When he was small, my youngest son had a habit of filling his pockets with treasures he encountered in his daily adventures. I didn't always understand the value he saw in his chosen objects -- really, how many rocks and sticks could one boy keep? In his eyes, though, each one was beautiful and important. Life is just like that on a larger scale, isn't it? We gather up the precious bits of our experiences and save them all to learn from and enjoy later. Perhaps you'll find a little something here that you'd like to keep in your own pockets. Thanks for visiting.

Monday, August 29, 2011

Thoughts from two parking lots


The boys and I were out running some errands this morning, and in each of two separate parking lots I noticed a simple but significant detail that put a smile on my face.

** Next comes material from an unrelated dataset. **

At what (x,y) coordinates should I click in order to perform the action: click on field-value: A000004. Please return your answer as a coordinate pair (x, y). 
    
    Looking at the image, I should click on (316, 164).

While heading back out to our car from a store, I noticed a small boy, about five years old, walking with his siblings and a woman who appeared to be his grandmother. He was dressed in what you would expect a child to be wearing on a warm, sunny day: shorts, a t-shirt, a pair of sandals well-worn from months of carefree play outdoors. There was one exception though. Over his t-shirt, the boy was wearing a pressed, new-looking black suit jacket. It fit him perfectly and seemed to fit his mood perfectly, too; he walked with purpose and a confident smile, completely unaware that his fancy jacket seemed to most observers to be completely out of place.

In the next parking lot, I saw another little boy who was probably about two years old walking with his family. This spunky little fellow was also sporting shorts and a t-shirt, along with a pair of muddy green rain boots designed to look like frogs. There was not a cloud in the sky (and definitely no sign of rain), but it was clear that the boots had been the boy's preferred choice of footwear for the day, and the spring in his step told me they were making him feel happy.

At some point this morning, the grown-ups responsible for these two boys probably made a choice to just let these out-of-the-ordinary fashion choices go, to not concern themselves with making their boys change for the sake of appearance, to let them have a say in who they felt like being at that moment. I've found myself there, too, almost every afternoon this summer when Will put his t-shirt on inside out and backwards after swimming and left it that way for the rest of the day, no matter what else we had planned. As a parent who admits that she might be a teensy bit of a control freak, I know that sometimes it's hard to just let our kids do things that we think (or think others will think) are odd. I like to remember though, that while it's important for me to teach my children right from wrong in the many life situations where it matters, it's also important for my children to find their own way, to explore, when it's safe, what feels right to them.

There might come a day, soon, when that boy in the suit jacket looks around at the peers who will come to influence his self-impressions and decides that he needs to lose his unique sense of style to fit in more with the other kids around him. Maybe the boy in the rain boots will come to forget how much he loves frogs and jumping in puddles just like them, because the "cool kids" who only wear shoes will mock him for his "silly" choice. Perhaps, though, because these two young boys were given opportunities like this morning to express themselves, they just might have the self-confidence to realize that it doesn't always have to matter what other people think.

Hats (and suit jackets and rain boots!) off to the children of the world who are proudly discovering who they really are, and to the grown-ups in their lives who are giving them some breathing room to do so.